Extracted information –
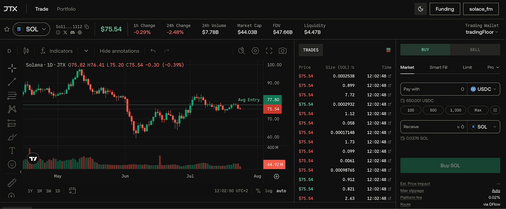The image size is (506, 209).
Task: Open the Portfolio page
Action: pyautogui.click(x=66, y=9)
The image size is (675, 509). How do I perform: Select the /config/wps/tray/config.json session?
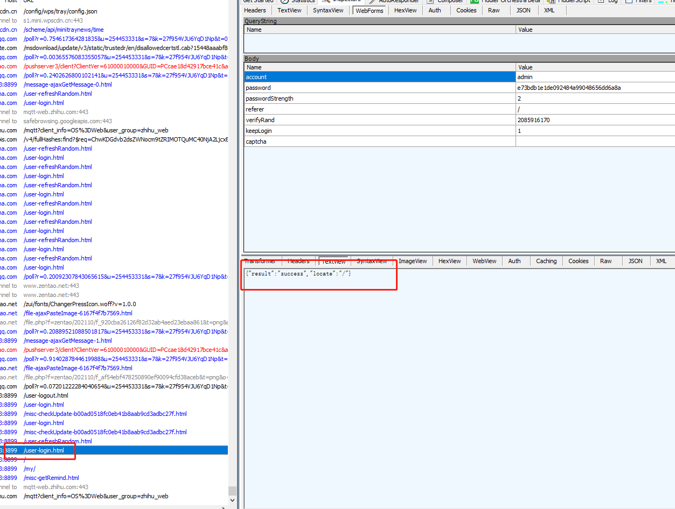(x=60, y=11)
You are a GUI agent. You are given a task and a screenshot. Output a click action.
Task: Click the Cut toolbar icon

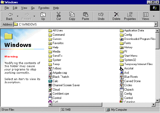pyautogui.click(x=59, y=16)
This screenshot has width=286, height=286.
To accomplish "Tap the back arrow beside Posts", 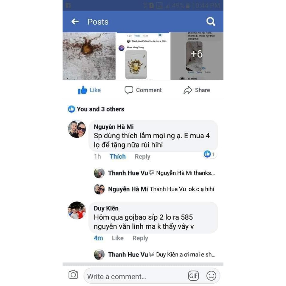I will coord(75,21).
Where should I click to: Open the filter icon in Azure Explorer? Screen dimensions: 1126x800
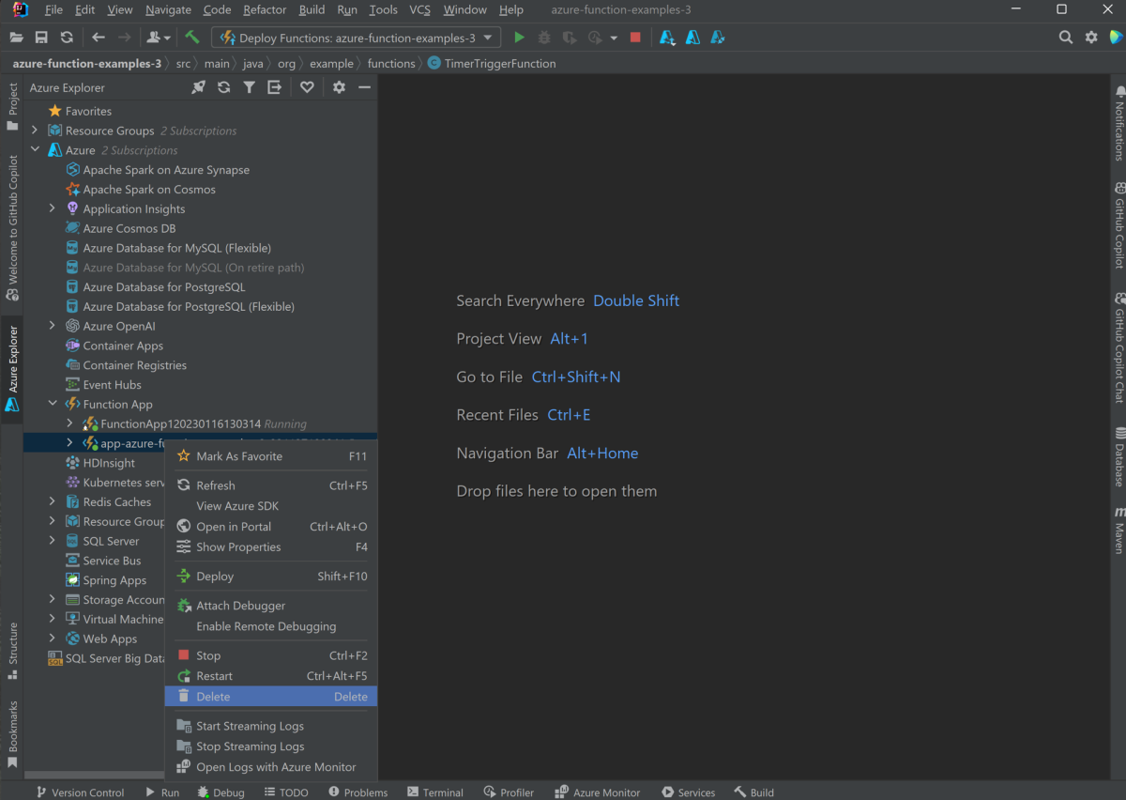249,86
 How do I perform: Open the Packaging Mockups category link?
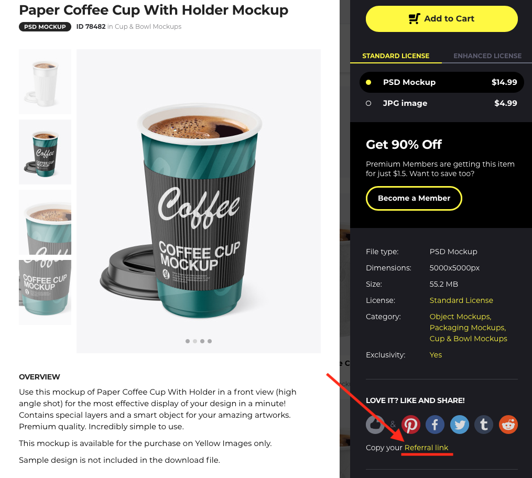pyautogui.click(x=468, y=328)
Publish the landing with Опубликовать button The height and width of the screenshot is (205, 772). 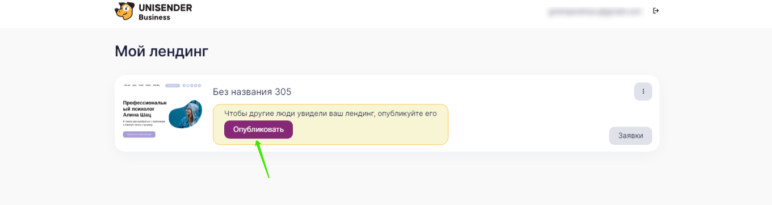(x=258, y=129)
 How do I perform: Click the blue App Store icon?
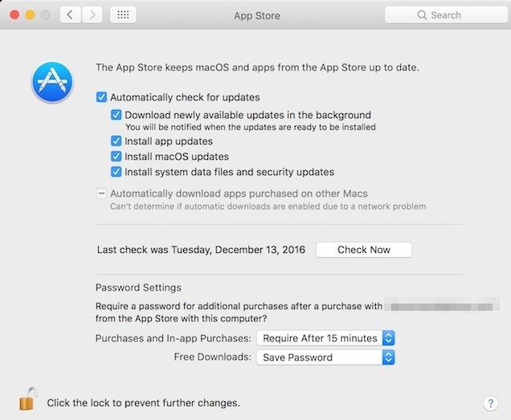(51, 84)
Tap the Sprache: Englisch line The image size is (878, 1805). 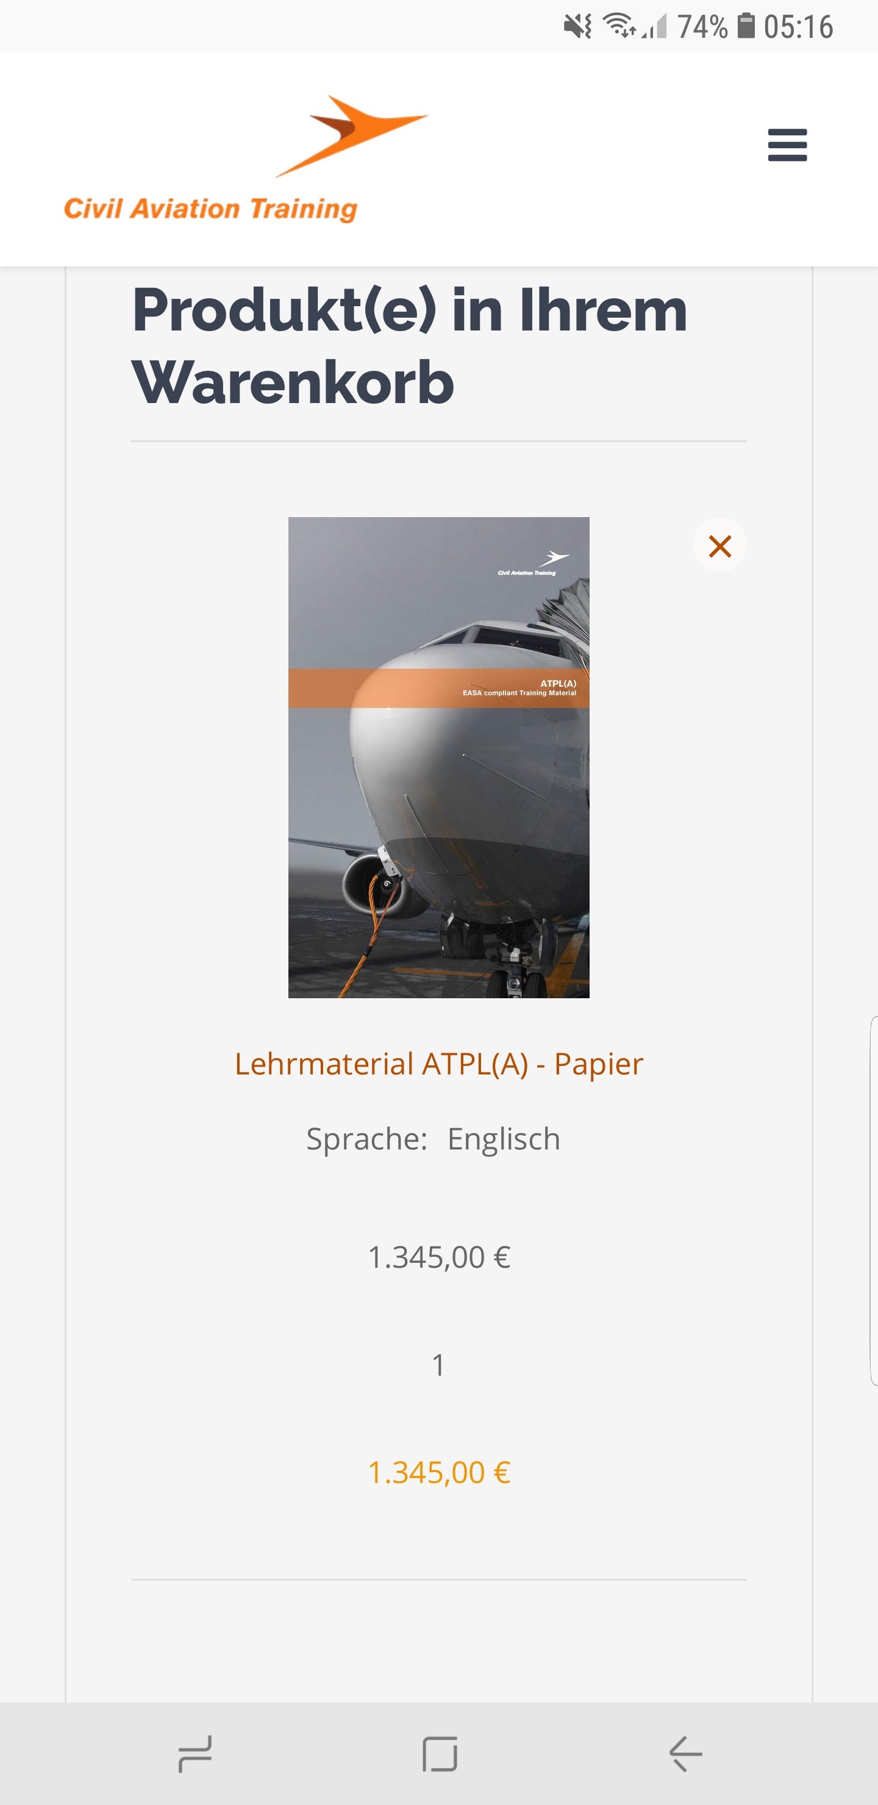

Work to complete –
Print each line from the one containing "How do I perform: Click" through the last line of the listing, both included, exactly and with no pictures.

Task result –
 How do I perform: Click the blue App Store icon?
(51, 84)
Tap the Sprache: Englisch line The image size is (878, 1805). 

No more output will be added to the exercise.